# Unsplash Dataset Creator

![](https://drive.google.com/uc?export=view&id=1TR9ydn_Kw180cQzP-LDvT52VwtNyxgr6)

This *Jupyter Notebook* creates a dataset containing locally (on a hard drive) stored images, downloaded from the official [Unsplash Dataset](https://unsplash.com/data). It can be used with the *Lite* and the *Full* version, but the official dataset has to be downloaded or requested separately.

Import `DatasetCreator` from `dataset_creation_helpers.py`.

In [1]:
from dataset_creation import DatasetCreator
import cv2

A new instance of `DatasetCreator` is created and the `photos.tsv000` file from the official [Unsplash Dataset](https://unsplash.com/data) are loaded.
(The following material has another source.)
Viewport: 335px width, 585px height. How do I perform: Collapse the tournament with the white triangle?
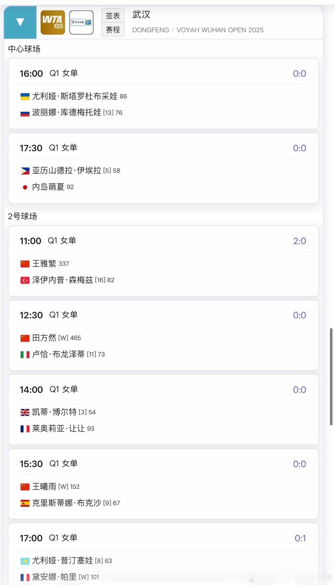pyautogui.click(x=20, y=22)
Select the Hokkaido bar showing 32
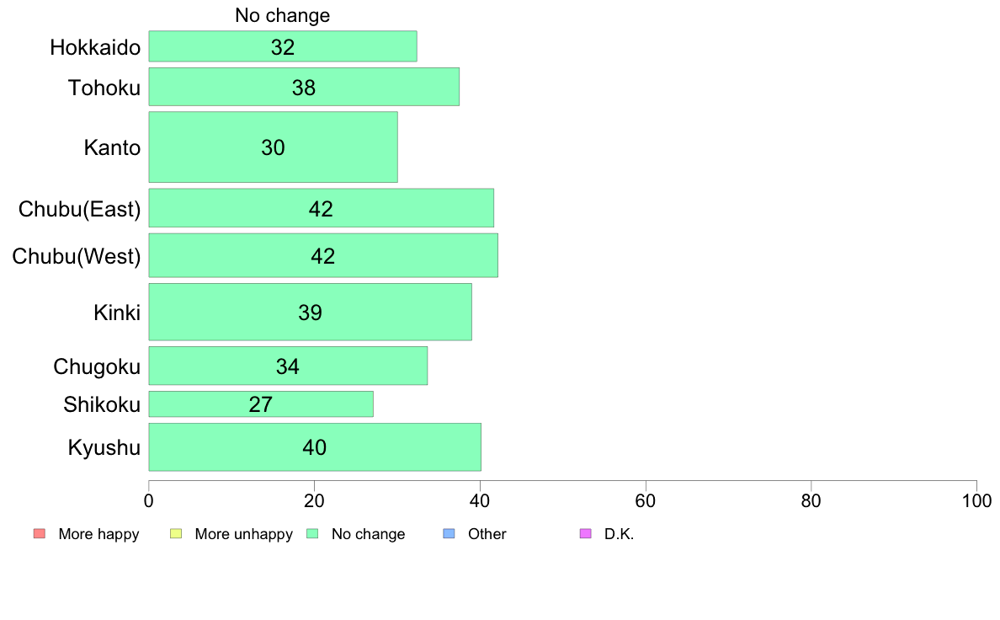Viewport: 1000px width, 620px height. point(283,46)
>| Parameter    | Description |
>|--------------|-------------|
>|path_in       | Path to the official [Unsplash Dataset](https://unsplash.com/data).
>|path_out      | Indicates where the downloaded dataset should be stored.
>|sizes         | List with the resolutions the images should be downloaded (All the images are squares).
>|dataset_size  | Amount of images the user wants to use in a future project.

In [None]:
dataset_creator =DatasetCreator( 'D:\\UNSPLASH Dataset Full', 'D:\\Local UNSPLASH Dataset Full',
        sizes = (1024, 512, 256, 128, 64, 32),
        interpolation=cv2.INTER_LANCZOS4,
        dataset_size=1.2e6,
        dataset_type='Unsplash Dataset Full',
        author_name='Lukas Hueglin')

dataset_creator.load_dataframe()

If you want to know the estimated dataset size, run the next code cell.

In [None]:
dataset_creator.estimate_dataset_size()

As many *photo_image_urls* as specified in `dataset_size` are loaded(`search_images()`) and then downloaded(`download_images()`). They are downloaded via multiprocessing, the number of parallel processes can be specified in `NUM_PROCESSES`. The hole downloading process is structured into different batches. The number of these can be entered through `BATCH_SIZE`. If you want to continue to download images anfer a few days, you can specify the batches you want to download with `batch_range=` in `download_images()`. \
<sup>*Note: The search_images() function might be updated, so that it is possible to narrow down the download with keywords.*<sup>

In [None]:
BATCH_SIZE = 1000
NUM_PROCESSES = 10

urls = dataset_creator.search_images()
dataset_creator.download_images(urls, BATCH_SIZE, NUM_PROCESSES, batch_range=(1134, 1200))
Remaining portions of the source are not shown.